Microscopic analysis of sections from the stomach revealed a predominantly unremarkable mucosa, with some areas of intestinal metaplasia. Just beneath the muscularis mucosa, a nodular, plexiform tumour was seen. This consisted predominantly of epitheloid, spindle shaped cells set in a collagenous stroma containing thin walled vessels (Figure 3).

Figure 3

This Haematoxylin and Eosin (H&E) stained section demonstrates the epitheloid spindle shaped cells with intervening areas of stromal hyalinisation.

In places this stroma was rather hyalinised. The tumour also contained cleft-like spaces lined by gastric and intestinal type epithelium, seen more towards the gastric side of the tumour nodules (Figure 4). This epithelium was in at least one place continuous, with the normal gastric surface mucosa which was seen to dip down into muscularis mucosa.

Figure 4

In this H&E stained section gastric and intestinal type epithelium is seen lining numerous cleft like spaces within the lesion.

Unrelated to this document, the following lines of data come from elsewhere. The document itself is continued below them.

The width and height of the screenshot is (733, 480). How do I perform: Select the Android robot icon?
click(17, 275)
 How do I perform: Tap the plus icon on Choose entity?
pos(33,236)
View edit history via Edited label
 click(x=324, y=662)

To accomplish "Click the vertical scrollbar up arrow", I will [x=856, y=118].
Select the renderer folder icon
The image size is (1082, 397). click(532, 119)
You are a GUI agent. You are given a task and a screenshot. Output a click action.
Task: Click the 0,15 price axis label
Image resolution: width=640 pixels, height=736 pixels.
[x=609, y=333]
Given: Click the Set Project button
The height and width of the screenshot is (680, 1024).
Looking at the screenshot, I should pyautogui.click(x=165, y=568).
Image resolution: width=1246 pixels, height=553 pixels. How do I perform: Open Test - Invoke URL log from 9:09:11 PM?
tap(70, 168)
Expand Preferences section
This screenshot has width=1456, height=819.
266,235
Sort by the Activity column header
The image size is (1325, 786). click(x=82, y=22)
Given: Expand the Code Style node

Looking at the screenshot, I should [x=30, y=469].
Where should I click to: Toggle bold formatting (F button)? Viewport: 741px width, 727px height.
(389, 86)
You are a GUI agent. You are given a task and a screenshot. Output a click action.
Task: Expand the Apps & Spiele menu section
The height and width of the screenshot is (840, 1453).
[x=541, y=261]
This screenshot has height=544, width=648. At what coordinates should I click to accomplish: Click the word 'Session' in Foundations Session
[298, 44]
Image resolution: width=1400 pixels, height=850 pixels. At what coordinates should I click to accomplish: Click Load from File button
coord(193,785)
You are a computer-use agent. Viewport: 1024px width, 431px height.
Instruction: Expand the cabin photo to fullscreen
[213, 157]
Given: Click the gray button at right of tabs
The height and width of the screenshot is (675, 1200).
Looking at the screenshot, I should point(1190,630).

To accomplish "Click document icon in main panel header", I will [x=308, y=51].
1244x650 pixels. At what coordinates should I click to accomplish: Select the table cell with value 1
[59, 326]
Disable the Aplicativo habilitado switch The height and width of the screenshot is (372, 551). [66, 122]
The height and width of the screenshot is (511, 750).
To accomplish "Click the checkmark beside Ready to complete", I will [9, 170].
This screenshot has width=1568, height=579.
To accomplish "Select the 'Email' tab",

Immunohistochemical analysis revealed the stromal component to be strongly smooth muscle actin (SMA) positive, with patchy, weak positivity forvimentin and caldesmon. The tumour cells were negative for cluster of differentiation (CD) 117, CD34, CD99, CD68, S100, Activin receptor-like kinase-1, MNF116, and Human Melanoma Black -45. The epithelial component showed variable positivity, in different areas, for cytokeratin (CK)-7 and CK-20. There was no cytological atypia nor any features of malignancy in either the epithelial or spindle cell elements. Sections from the adherent colon showed unremarkable mucosa.

The final diagnosis in this case, was that of a fibroepithelial neoplasm. Our patient experienced a protracted recovery due to a post-operative pneumonia and episode of haemorrhagic gastritis, but was eventually discharged home and remains well to this date.

DISCUSSION

Considered separately, the epithelial component could not be explained by a developmental cyst or reduplication as an associated smooth muscle component was not seen; and the stromal elements did not fit with any of the recognised gastrointestinal mesenchymal tumours. The only logical way to explain the findings in this case was to regard both the stromal and epithelial components as part of the same process, and make a diagnosis of a fibroepithelial lesion of the gastrointestinal tract.

Fibroepithelial neoplasias are biphasic lesions, consisting of both a stromal and epithelial components from two separate germ lines – endoderm and mesoderm. They are most commonly seen in the breast as the Phyllodes tumour (1). Their behaviour ranges from benign to malignant, and quantitative morphologic criteria – including mitotic rate per 10 high-power fields, stromal cellularity, nuclear size, stromal overgrowth, and the largest and smallest stromal-epithelial surface area ratios - exist to stratify lesions accordingly (2). In our case there was no pathologic evidence of malignancy.

Gastric submucosal lesions are usually evident after endoscopic investigation, which is in turn regularly performed due to the symptom profile of these lesions. In the case of a submucosal gastric lesion, EUS with FNA of the lesion is the definitive investigation. This has been shown to be the most reliable in determining whether a lesion is benign or malignant, assessing the suitability of surgical versus endoscopic resection, and can also be used to survey uncertain lesions (3). The addition of FNA to EUS is reported at achieving an accurate tissue diagnosis of submucosal lesions in 89% of cases (4). CT scanning and conventional transabdominal ultrasound can provide supporting information.

Definitive management should be planned in accordance with the patient’s symptoms and tumour in mind. Resection can be carried out successfully laparoscopically, as shown for GIST’s (5), or by laparotomy in difficult or uncertain cases.